DONATIEN GRAU : Comment avez-vous découvert l’œuvre de Milan Kundera ?
BERNARD-HENRI LÉVY : Je n’en suis plus très sûr. Mais il me semble bien que le premier texte de lui que j’aie, non seulement eu entre les mains, mais vraiment lu a été L’Art du roman. C’est l’époque où je commence à songer au Diable en tête qui sera mon premier roman. Et où je commence donc à me poser, moi-même, des tas de questions, à la fois techniques et fondamentales, fondamentales parce que techniques, sur le passage à la fiction. Le livre de Kundera répond à la plupart de ces questions. J’ai le souvenir d’une lecture enchantée, miraculeuse, où se dénouent tous les mauvais nœuds qui m’empêchaient de passer à l’acte et d’écrire. La question du point de vue… La compatibilité, ou non, du philosophique et du romanesque… Ce que doit être un personnage pour que le philosophique ne plombe pas la narration mais l’enrichisse… À ces questions, je trouve des réponses chez Sartre, dans sa polémique fameuse avec Mauriac ainsi que, soit dit en passant, dans ses propres tentatives romanesques, honteusement sous-estimées. Chez Danilo Kis que je vois, à l’époque, beaucoup et qui me déniaise quant à l’usage, dans la fiction, du matériau historique et documentaire. Mais la vérité m’oblige à vous dire que c’est quand même L’Art du roman de Kundera qui sera l’illumination majeure, le détonateur principal, ce par quoi se verra levé, en moi, le surmoi qui faisait obstacle au roman.

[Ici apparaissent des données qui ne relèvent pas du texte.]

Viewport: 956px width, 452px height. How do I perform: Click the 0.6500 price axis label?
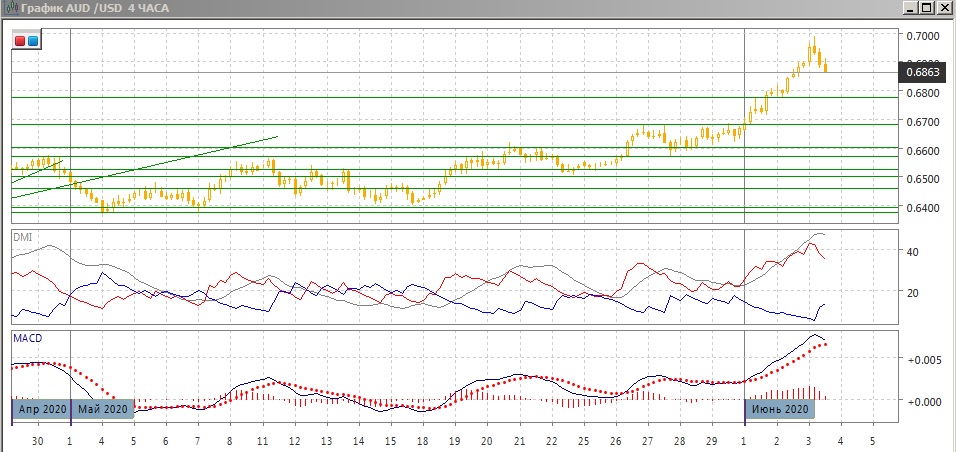pos(922,179)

D.G. : Sa culture est profondément internationale : il cite l’allemand aussi bien que le grec, réfléchit sur Proust et Joyce. Que pensez-vous d’une telle figure de l’intellectuel ?
B.-H.L. : De l’Intellectuel, je ne sais pas. D’autant que je ne suis pas sûr que Kundera lui-même aimerait tant que cela être qualifié d’intellectuel. En revanche, pour un romancier, je ne vois pas d’autre manière de procéder. Prenez la France. Vous avez deux solutions pour un romancier de langue française. Ou bien la France seule, l’enfermement dans l’histoire nationale, le seul contexte patriote pour situer, évaluer, ce que l’on fait : cela donne, dans le meilleur des cas, Giraudoux, Chardonne ou leurs épigones d’aujourd’hui. Ou bien la France ouverte, le souffle de langues autres venant balayer le terrain de la langue nationale, le grand contexte de la littérature mondiale dont on se nourrit avant de s’y mesurer : c’est Sartre lecteur de Dos Passos, Malraux à l’école de l’Orient et, aujourd’hui, les plus ambitieux de nos contemporains. Eh bien c’est cela la leçon de Kundera. Pas spécialement sur la France, bien entendu, puisqu’il n’en a adopté la langue que récemment. Mais sur n’importe quelle langue nationale qui ne devient langue littéraire que si elle consent à s’inscrire dans le « grand contexte » de cette littérature mondiale. Il faut deux mouvements à la fois, en vérité. Deux mouvements de sens inverse mais, au fond, complémentaires. L’un qui consiste à rétrécir sa langue, la singulariser et donc la rétrécir, la réduire à une sorte de microlangue ultra-indigène car taillée, pour mon propre usage, dans le drap de la langue nationale. Et l’autre qui, au contraire, joue le jeu de l’Universel, greffe les parlers les uns sur les autres et ne se satisfait d’un mot, d’un nom, d’un phrasé, que lorsque commence d’y vibrer le ton de la langue inconnue.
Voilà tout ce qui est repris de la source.